= What this task involves =
Repeat only the lines from the one containing "This screenshot has width=600, height=527." to the final line below, exactly as they read, and leave every picture out.
[[ Given data, beginning ]]
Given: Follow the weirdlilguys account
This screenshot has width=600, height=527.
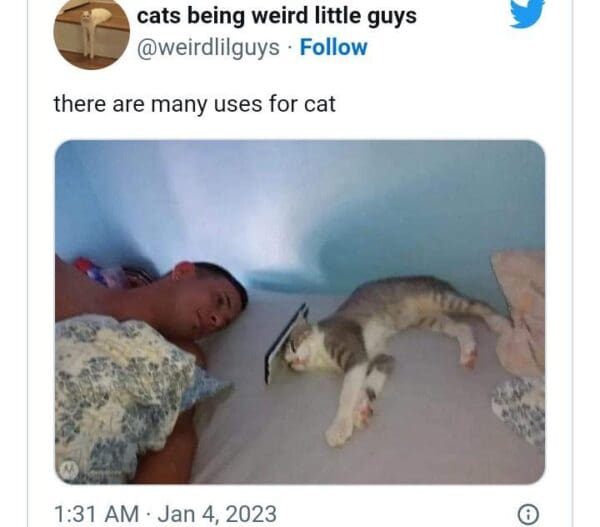Looking at the screenshot, I should pos(333,47).
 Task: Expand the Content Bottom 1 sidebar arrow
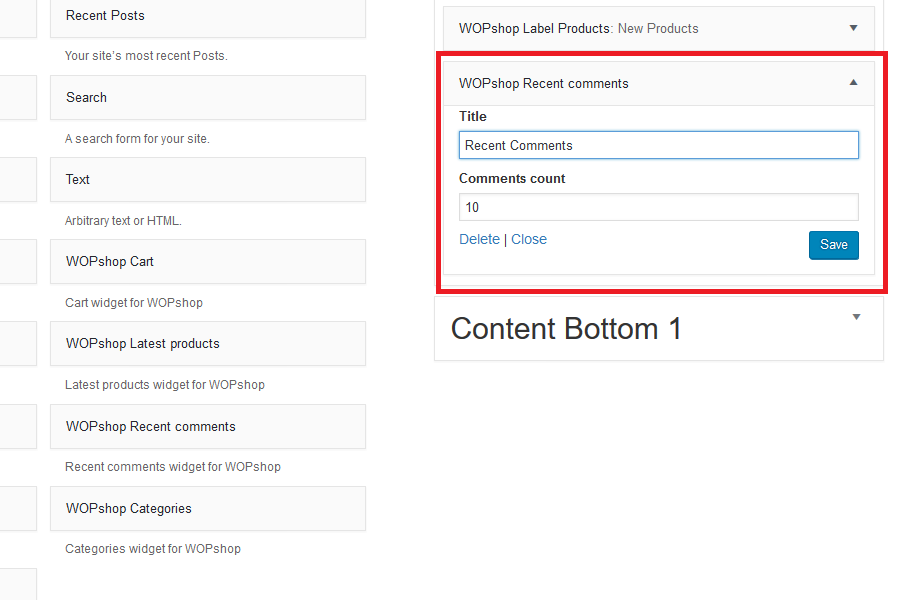(856, 317)
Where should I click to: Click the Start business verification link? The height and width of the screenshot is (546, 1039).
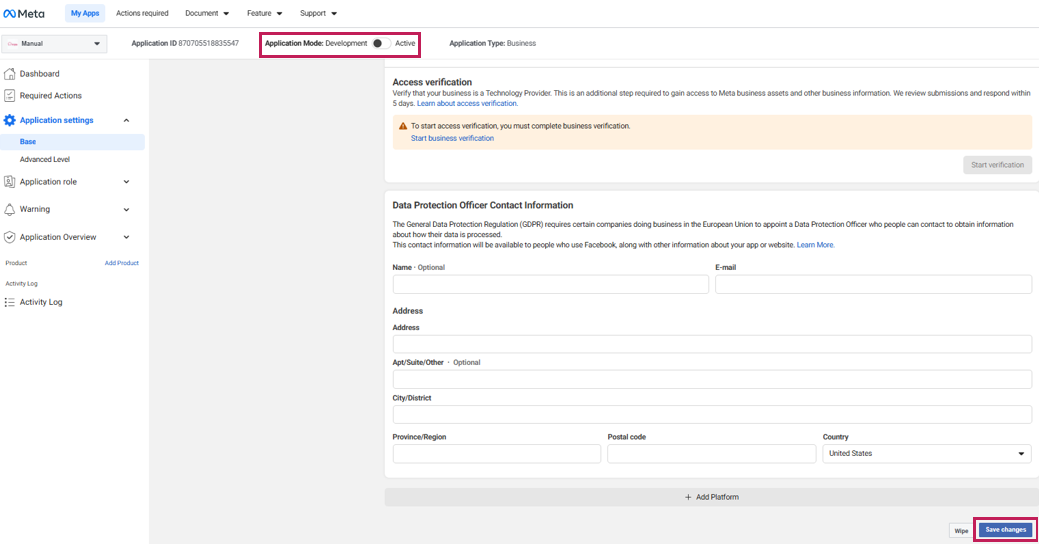pyautogui.click(x=452, y=138)
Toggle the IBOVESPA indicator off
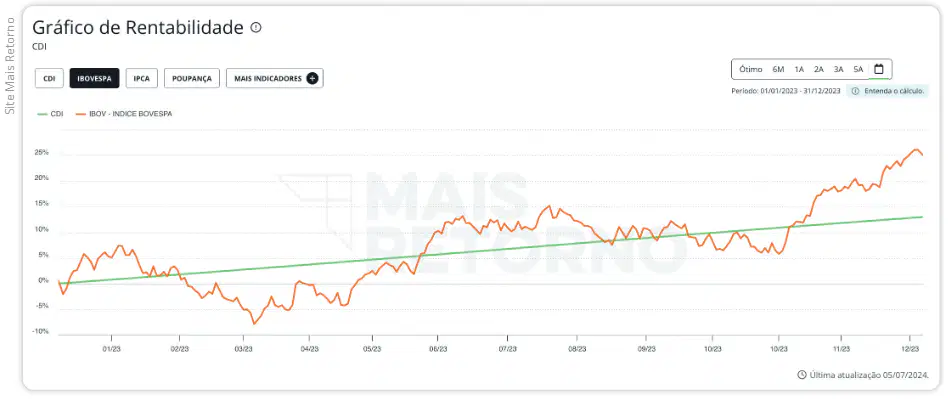952x399 pixels. pos(94,78)
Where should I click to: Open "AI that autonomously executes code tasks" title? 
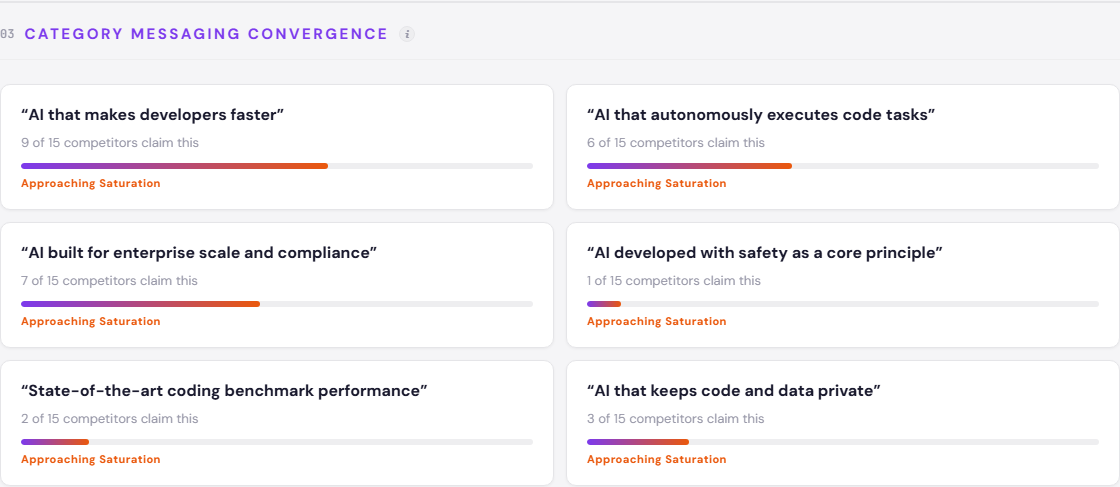click(761, 115)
[[ Given data, end ]]
= Output of the exercise =
This screenshot has width=600, height=527.
Looking at the screenshot, I should pos(333,47).
 Task: Expand the Content Bottom 1 sidebar arrow
(856, 317)
Where should I click to: Click the Start business verification link? The height and width of the screenshot is (546, 1039).
pyautogui.click(x=452, y=138)
Toggle the IBOVESPA indicator off
952x399 pixels. pos(94,78)
Where should I click to: Open "AI that autonomously executes code tasks" title? 
click(761, 115)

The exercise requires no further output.